Purpose: To investigate the phenotype and predisposing factors of an Avellino corneal dystrophy transgenic mouse model.

Methods: Human TGFBI cDNA with R124H mutation was used to make a transgenic mouse expressing human protein (TGFBIR124H mouse). Reverse transcription PCR (RT-PCR) was performed to analyze TGFBIR124H expression. A total of 187 mice including 17 homozygotes, 85 heterozygotes and 85 wild-type mice were examined for phenotype. Affected mice were also examined by histology, immunohistochemistry and electron microcopy.

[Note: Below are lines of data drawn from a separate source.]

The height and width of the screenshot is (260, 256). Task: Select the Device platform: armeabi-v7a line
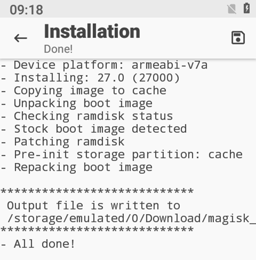(104, 65)
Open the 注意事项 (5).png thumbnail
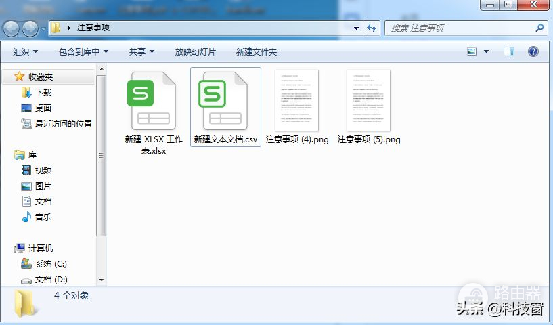The image size is (553, 325). (x=369, y=100)
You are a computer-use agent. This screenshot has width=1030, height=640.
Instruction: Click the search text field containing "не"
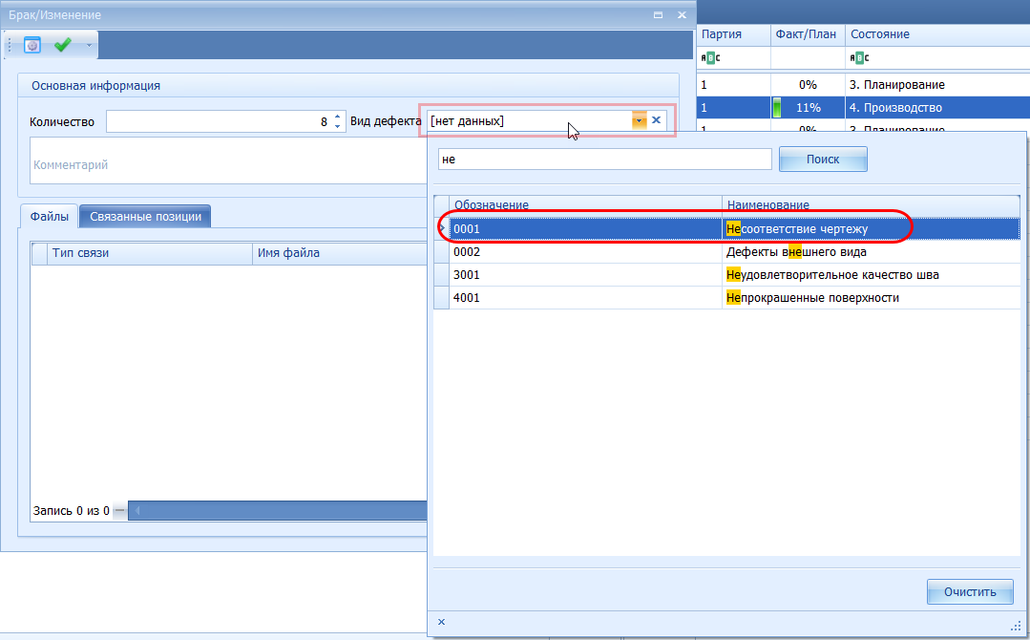[x=603, y=160]
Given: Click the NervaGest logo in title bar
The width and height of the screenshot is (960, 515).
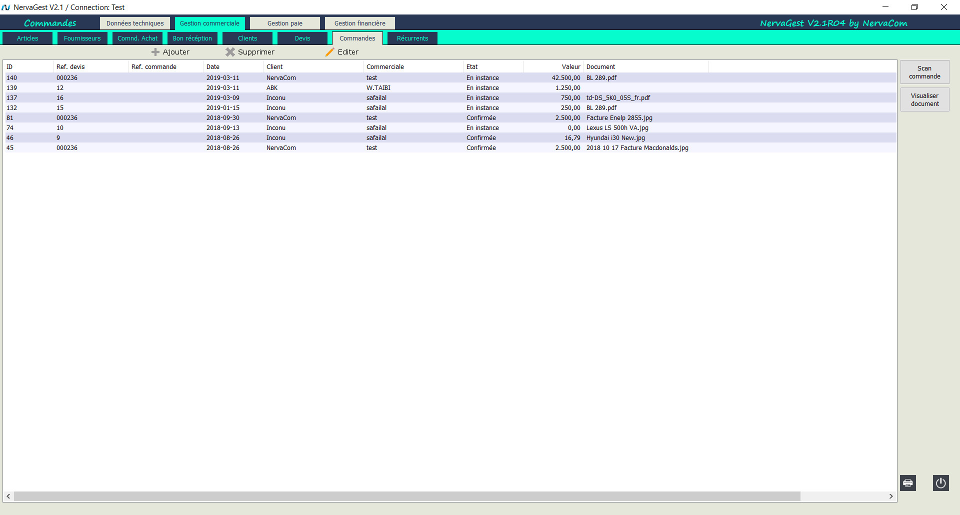Looking at the screenshot, I should click(6, 8).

Results: RT-PCR confirmed the expression of TGFBIR124H in homozygous mice. Corneal opacity defined as granular and lattice deposits was observed in 52.9% of homozygotes, 20.0% of heterozygotes. The incidence of corneal opacity was significantly higher in homozygotes than in heterozygotes. Histology of affected mice was similar to histology of human Avellino dystrophy. Lesions were Congo red and Masson Trichrome positive, and were observed as a deposit of amorphous material by electron microscopy. The incidence of corneal opacity was higher in aged mice in each group.

Conclusions: We established an Avellino dystrophy mouse model caused by R124H mutation of human TGFBI.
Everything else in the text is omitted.